The next day, Annunzio was back before the House deploring the recent tactics used by the US Ski Association in their effort to gather support for HR.6058. He presented a letter the group had mailed to those living in Annunzio’s district, imploring them to contact Annunzio and urge him to change his course and lend his support to St. Germain’s bill. He was quick to point out the inaccuracy of statements in the letter, which alleged his bill would cost the Government money while St. Germain’s bill would use only private funds. He reminded his colleagues of the Government Accounting Office’s (GAO) report outlining how HR.6058 could lead to $210 in lost revenue for the Government while his bill had no such issue.
He further commented:
“Perhaps the US Ski Association thought its slick lobbying efforts would dazzle my constituents into a case of snow blindness and get them to ignore the facts, but it has not worked.” He then presented a letter of support he had received from a self-professed avid skier and US Ski Association member who found it “amazing that a private interest group is so worried about supplying money to see what country has the best ski team in the Olympics.”
Annunzio fired one more salvo in the battle on May 5, by recalling for the House the “fraud and scandals that seems to go hand in hand with the private marketing of [classic era] commemorative coins.” To illustrate his history lesson, he chose to review the case of the 1936 Rhode Island Tercentenary Commemorative half dollar – “coincidentally” a classic US commemorative coin from the state St. Germain represented.
He summarized the controversy regarding the sale and distribution of the coins, noting the apparent funneling of coins by the Rhode Island and Providence Plantations Tercentenary Committee to local coin dealer Horace Grant to the detriment of collectors who had placed their orders directly with the Committee. Many collectors who had ordered the coins in good faith had their money refunded and were forced to seek the coins on the secondary market at quickly inflated prices.

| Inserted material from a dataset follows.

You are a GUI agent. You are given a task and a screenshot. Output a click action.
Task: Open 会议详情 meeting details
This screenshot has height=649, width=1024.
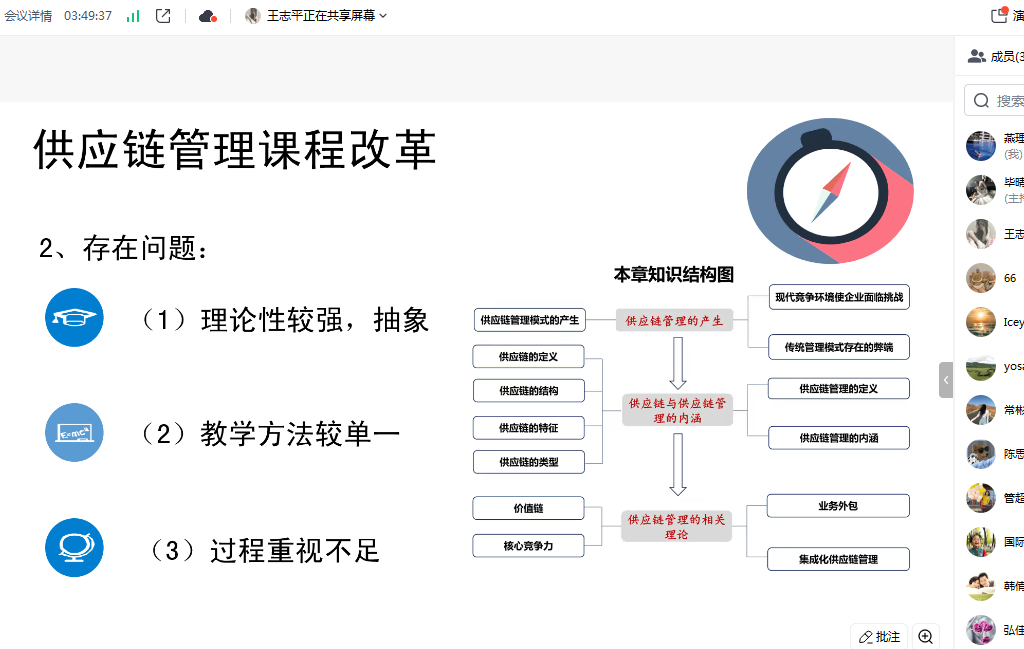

Annunzio further noted how the abuses seen with the Rhode Island coin were not unique among the early issues and how, as a group, they led Congress to take action to stop them. He recalled the efforts of Representative John J. Cochran (D-MI) who introduced legislation to prohibit the issuing of commemorative coins in 1937.
After discussing the Rhode Island coins, Cochran remarked:
“[T]here are many more cases that can be cited showing beyond question where the coins were issued and distributed, not for the purpose of really commemorating an event, but for the purpose, not only the cost of the celebrations, but to enable coin distributors to practically fleece the public … When coins are gathered up by dealers and offered at such absurd premiums, the profits do not go to the organizations but to the individual merchants.”
In concluding his remarks for the day, Annunzio tightly linked the abuses of the past to the potential for more of the same if St. Germain’s bill were to be passed:
“Given the fact that scandals, like the one in Rhode Island, seem to erupt whenever private marketers are involved, I see no reason to approve this approach. Yet, for some reason, the proponents of HR.6058 seem bent on courting disaster by ignoring the lessons of history. In my mind, one mistake is too many.”